I haven't worked with Bc all that long (comparatively speaking).  I'd say it's only been, maybe, three or four years. I've often found, having worked in an institution for almost (gasp!) twenty-one years, that it takes more like six to eight years to start to get a sense that maybe we have a relationship happening here.

On two separate occasions, in the past month or so of working with Bc, I've had this very strong sense of feeling bothered.  Not exactly bothered, really- it was more a wondering, "Does this man really want music therapy? Am I just getting on his nerves?  I have to work so hard to get his attention, and even when I may actually have his attention, I'm not sure that he's interested in this.  Do I even exist as something or someone who matters to him?  I just feel like he's avoiding dealing with me, and I'm constantly trying to get a sense of 'does this matter?  Do I matter?'"

So there I was, pondering these things, and it suddenly hit me. "Is this how Bc feels in his life? Like he has to work so hard to get people's attention, and then maybe they'll be interested in paying attention to him, and maybe they won't. Maybe Roia will stick around, maybe she won't. Is it worth the effort to trust someone who's probably going to disappear anyway?"  

It has occurred to me that it's possible that my clients spend a large amount of time experiencing uncertainty. And I, by extension, as their music therapist, spend an equally large amount of time feeling uncertain.
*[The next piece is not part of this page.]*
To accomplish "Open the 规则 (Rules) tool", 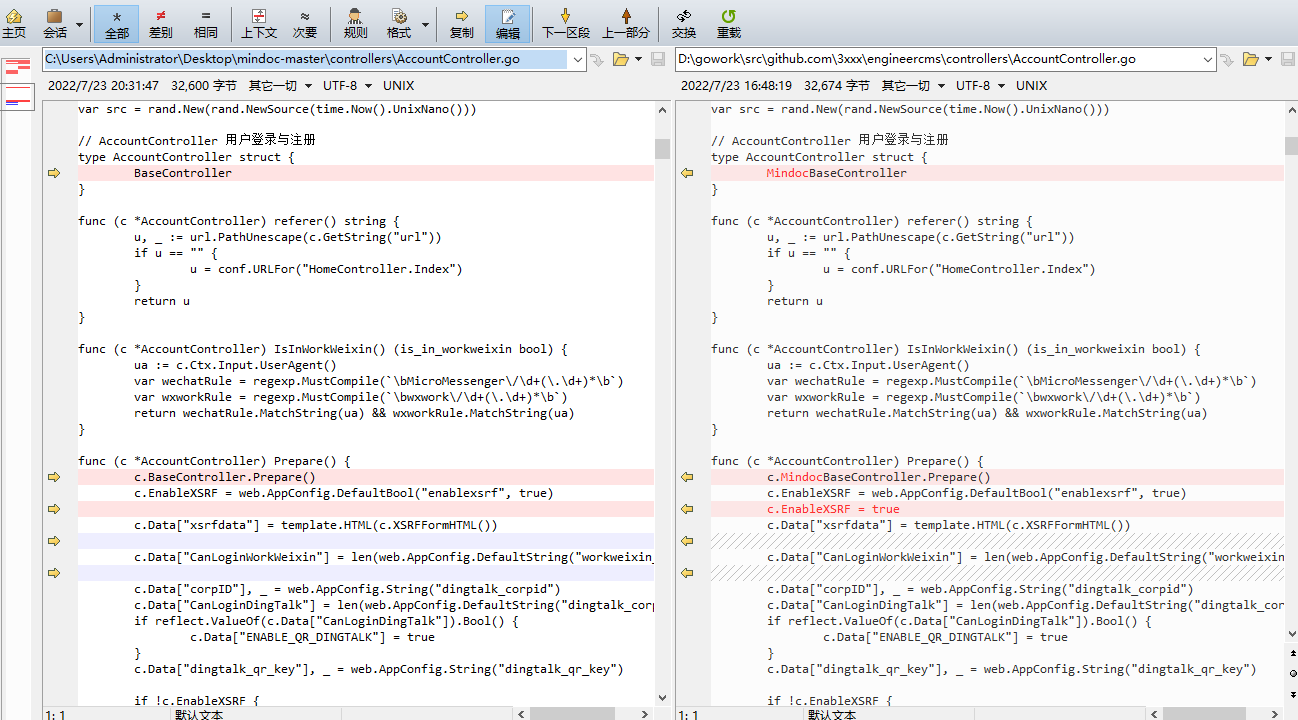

I've written (well, I've made mention of) ambiguous loss in two previous posts (here and here). Families disappear.  Staff comes. Staff goes.  The thing is, I think it's connected to this constant state of "I don't know" that my clients and I seem to co-experience in our sessions.

If you've ever been in an institution (for whatever reason), then you start to notice that, in spite of all the schedules and the "you're supposed to be here at this appointed time" and the regimented this, that, and the other thing, the menus, the activity schedules and so on...there is still a strong sense of uncertainty in the experience of being there.  

By uncertainty, in this instance, what I mean is, "Which staff is on today/tonight? What kind of mood is s/he in? What is that going to mean for the kind of night I'm going to have or not have? Is this person still my staff, or has s/he moved on to work in another building? When will my family be visiting me? Do they know I'm here?  Do they care?" You get the idea. 

As a music therapist, I'm called on to hear this somehow and translate it to music.  To give it a voice.  To acknowledge it. This constant state of "I don't know."

Sunday, January 18, 2009

A lot of ways to say "goodbye" (or-er- not)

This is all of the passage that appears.